> [EXCERPTED PASSAGE]:
Simple Chocolate Cake Recipe With Chocolate Mousse Frosting

This chocolate cake with chocolate mousse frosting is ridiculously easy to make but insanely delicious. And frosting makes the cake is just moreish. Simply indulgence.

chocolate cake with chocolate mousse frosting on a flower patterned plate

Do We Need Another Chocolate Cake Recipe?

Yes. Because this Chocolate Cake With Chocolate Mousse Frosting will probably be the only recipe you ever need. 

It’s so ridiculously easy to make this cake. You don’t have to spend ages in your kitchen. It won’t take more than 20 minutes. Promise. 

And I’m confident enough that this chocolatey treat will put a smile on your face right after your very first bite of the cake.

Not only is this cake moist and spongy, but it’s also decadently rich. Yet, it feels light and smooth at the same time because of the chocolate mousse frosting. 

chocolate cake on a white cake stand with black background

And if you know anyone with a gluten-free diet, you should check out this gluten-free chocolate cake by Texanerin Baking.

What Makes Cakes Light And Fluffy?

After baking countless cakes (including celebration and novelty cakes for numerous birthdays and weddings in the family), I realized that the ratio between eggs, flour, and fat makes the cakes so light and fluffy. And when it comes to fat, the vegetable oil helps lighten the cake texture.

I’ve learned this the hard way. When I started baking about 13 years ago, every cake recipe I came across in the book or internet always referred to butter as the best fat.

I agree that butter tastes way better than oil. However, I didn’t realize that using butter alone would make the cake heavy and dense. This makes the cake texture a bit dense and hard, especially in the winter when the temperature drops to a single digit or minus. 


For this chocolate cake recipe, I use a neutral oil such as vegetable oil or sunflower oil. But if you don’t fancy oil in your cakes, you can use melted butter instead. However, if you make it with butter in the cold weather, your cake will be slightly hard and not very springy. But it will still be moist and super delicious because of the buttery taste. 

How Can I Spice Up My Chocolate Cake?

You might know that chili is the best spice to pair with chocolate. 

So try to put one teaspoon of Kashmiri chili powder or cayenne pepper powder in the chocolate cake batter. Your cake will be indulgently spiced up.

> [INFORMATION SHOWN]:
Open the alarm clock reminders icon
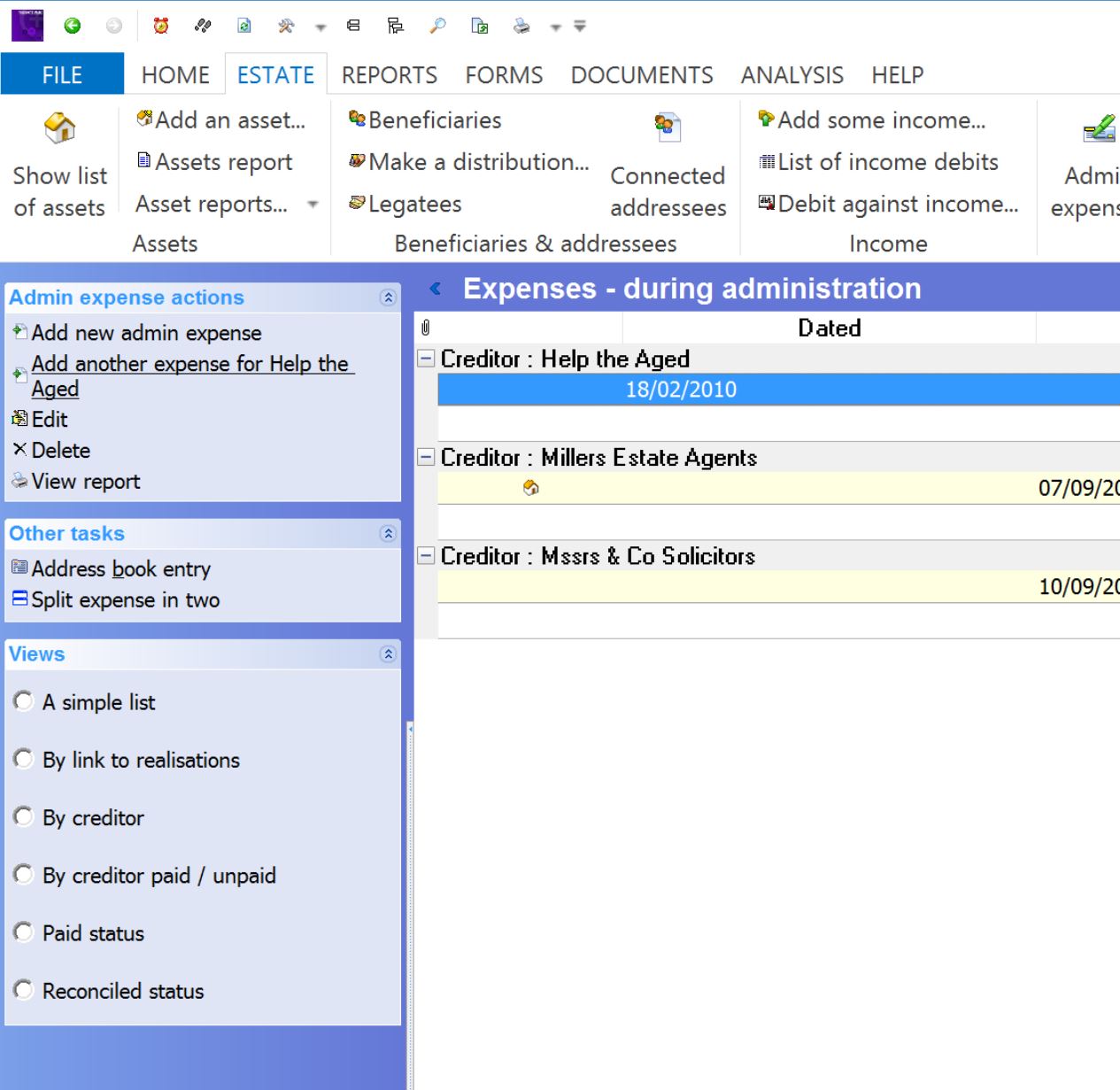Image resolution: width=1120 pixels, height=1090 pixels. pos(161,26)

> [WRITTEN INSTRUCTION 1]:
Reproduce the chocolate cake recipe text verbatim, starting with "It’s so ridiculously" and going on through "of the cake.".
> [WRITTEN INSTRUCTION 2]:
Extend the chocolate cake recipe text, picking up right after its final sentence.

> [TASK RESPONSE 1]:
It’s so ridiculously easy to make this cake. You don’t have to spend ages in your kitchen. It won’t take more than 20 minutes. Promise. 

And I’m confident enough that this chocolatey treat will put a smile on your face right after your very first bite of the cake.

> [TASK RESPONSE 2]:
a piece of chocolate cake on a white plate

Simple Ingredients In Baking

To make you even more excited about this cake, let me tell you that you don’t need any special ingredients to bake this chocolate treat.

All items are more or less ordinary items that we often keep in our pantry/ kitchen. 

For the chocolate, we use cocoa powder. You can get any that you like. 

Of all the ingredients needed, soft brown sugar and heavy cream/ double cream are possibly the only items you don’t have all the time. But they’re so basic that most supermarkets will sell them. 

How Do You Make A Chocolate Cake From Scratch

This is the fun part. You just put the dry ingredients in a mixing bowl and the wet ingredients in a measuring jug. Ah, you also need to make half a cup of coffee.

You can prep all these in 10-15 minutes, right? Then, pour the wet ingredients into the dry ingredients and give them a blitz using a handheld mixer or a handheld blender. After that, you add in the hot coffee and give it a mix again. Done.

Just pour the batter into the prepared pans and bake them. Easy peasy, don’t you think?

And you’ll find it even more ridiculously easy to make the frosting. All you need to do is melt the heavy cream/ double cream with the chocolate chips. Let it cool to room temperature, and then whisk it into a smooth chocolate mousse. How’s that? Still easy peasy, right?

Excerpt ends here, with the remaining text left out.